**Supplied information**

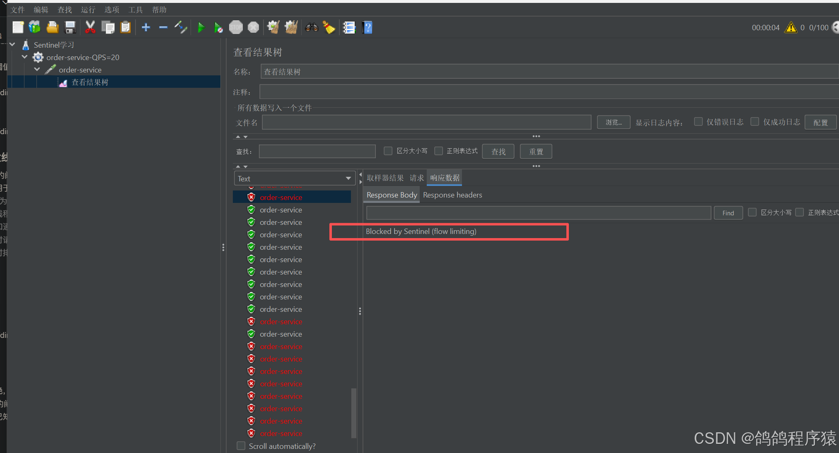Open the Text renderer dropdown

click(295, 178)
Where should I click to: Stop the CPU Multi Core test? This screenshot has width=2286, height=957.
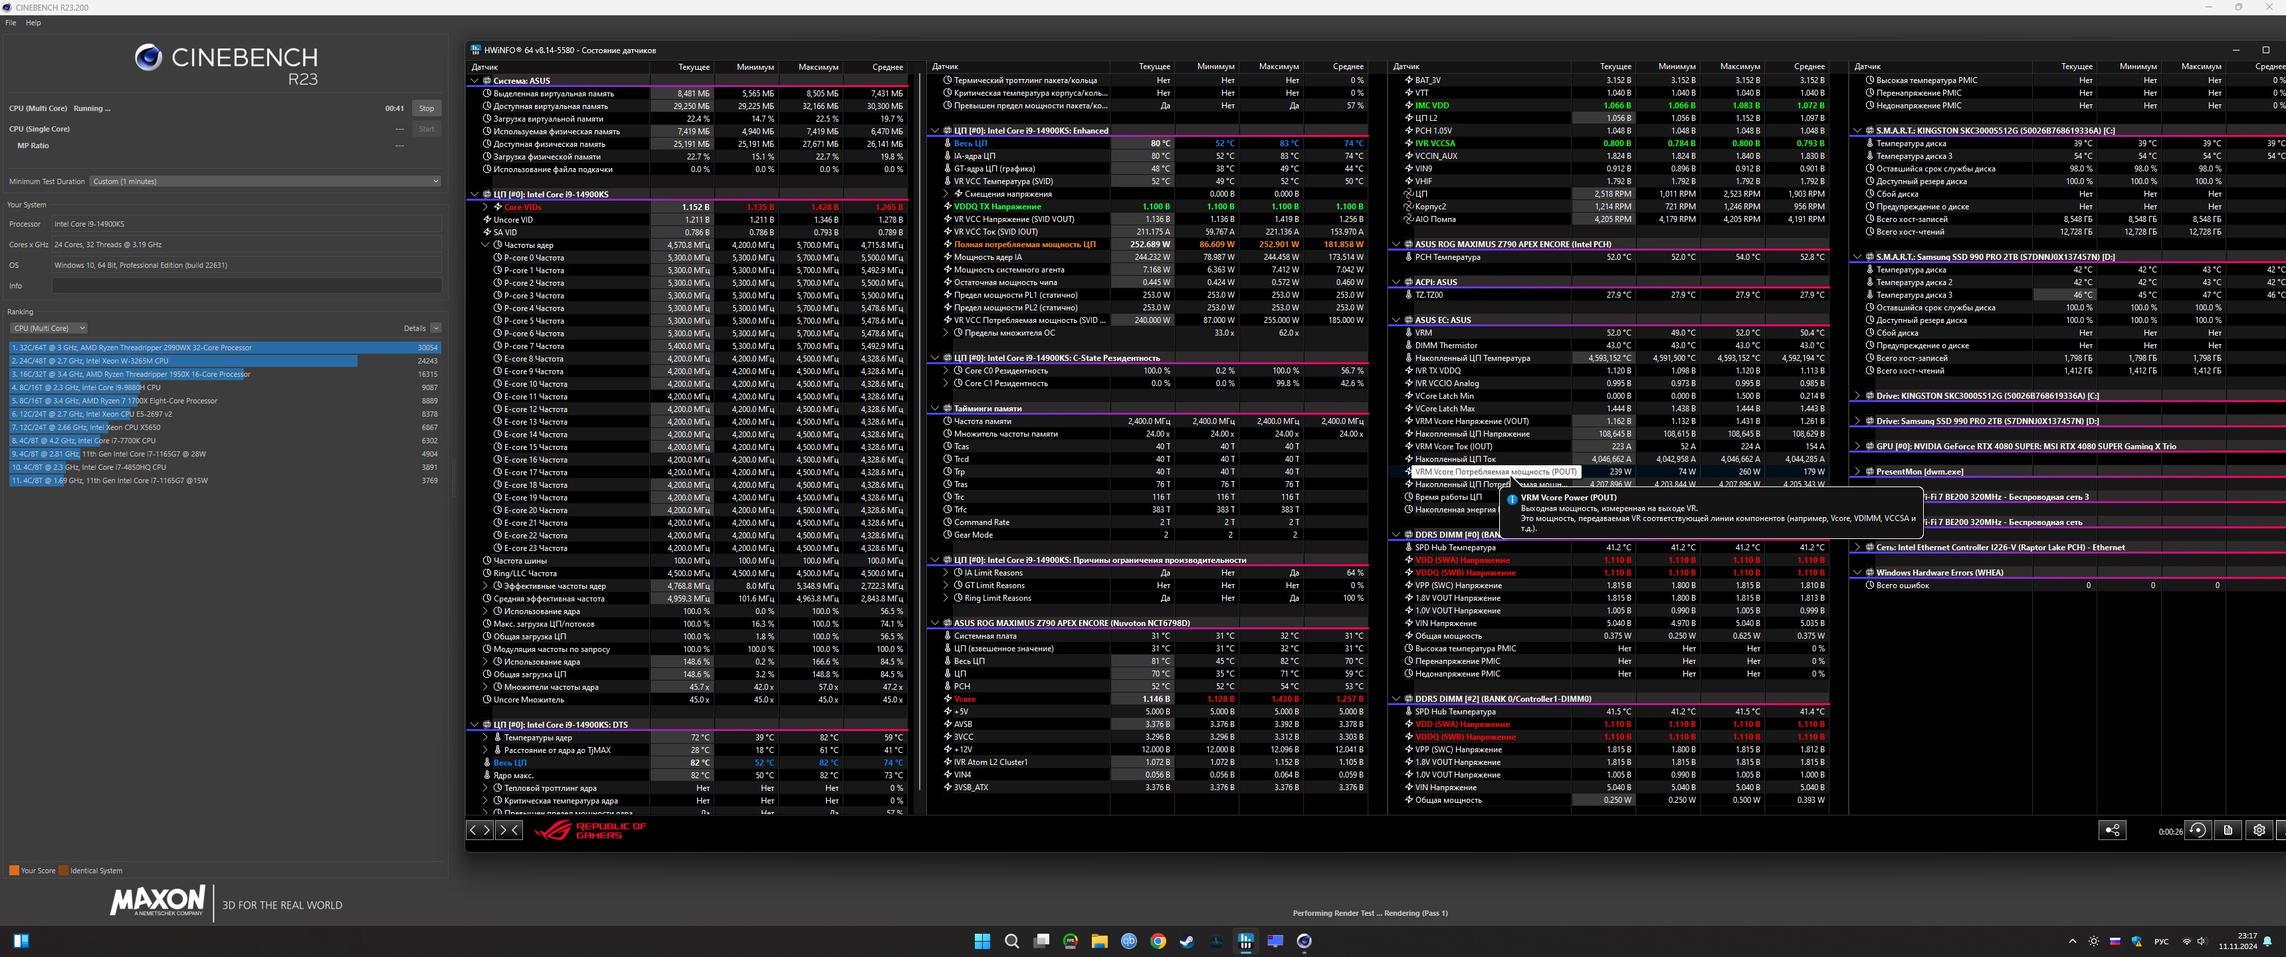point(426,108)
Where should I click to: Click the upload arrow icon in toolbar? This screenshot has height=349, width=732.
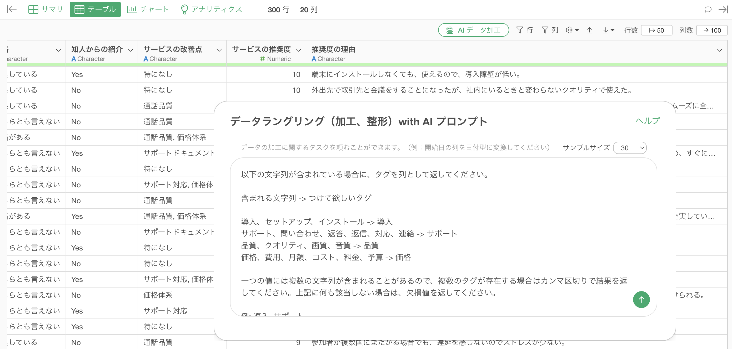pyautogui.click(x=589, y=30)
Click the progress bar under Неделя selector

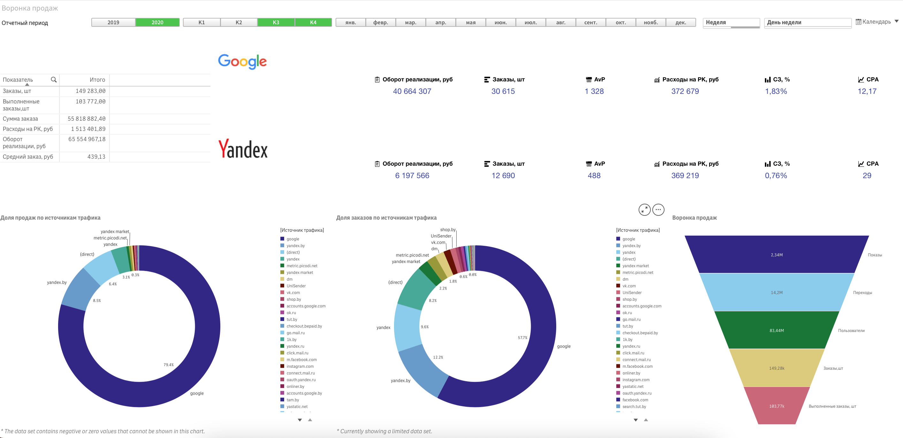coord(732,27)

**Exercise prompt**
Only the lines from the one that holds "Where should I click to: Stop" through the final line of the material should be reproduced, word for word, with the pictures omitted.

**Answer to this exercise**
Where should I click to: Stop the CPU Multi Core test? This screenshot has width=2286, height=957.
point(426,108)
Where should I click to: Click the upload arrow icon in toolbar? This screenshot has height=349, width=732.
pyautogui.click(x=589, y=30)
Click the progress bar under Неделя selector

coord(732,27)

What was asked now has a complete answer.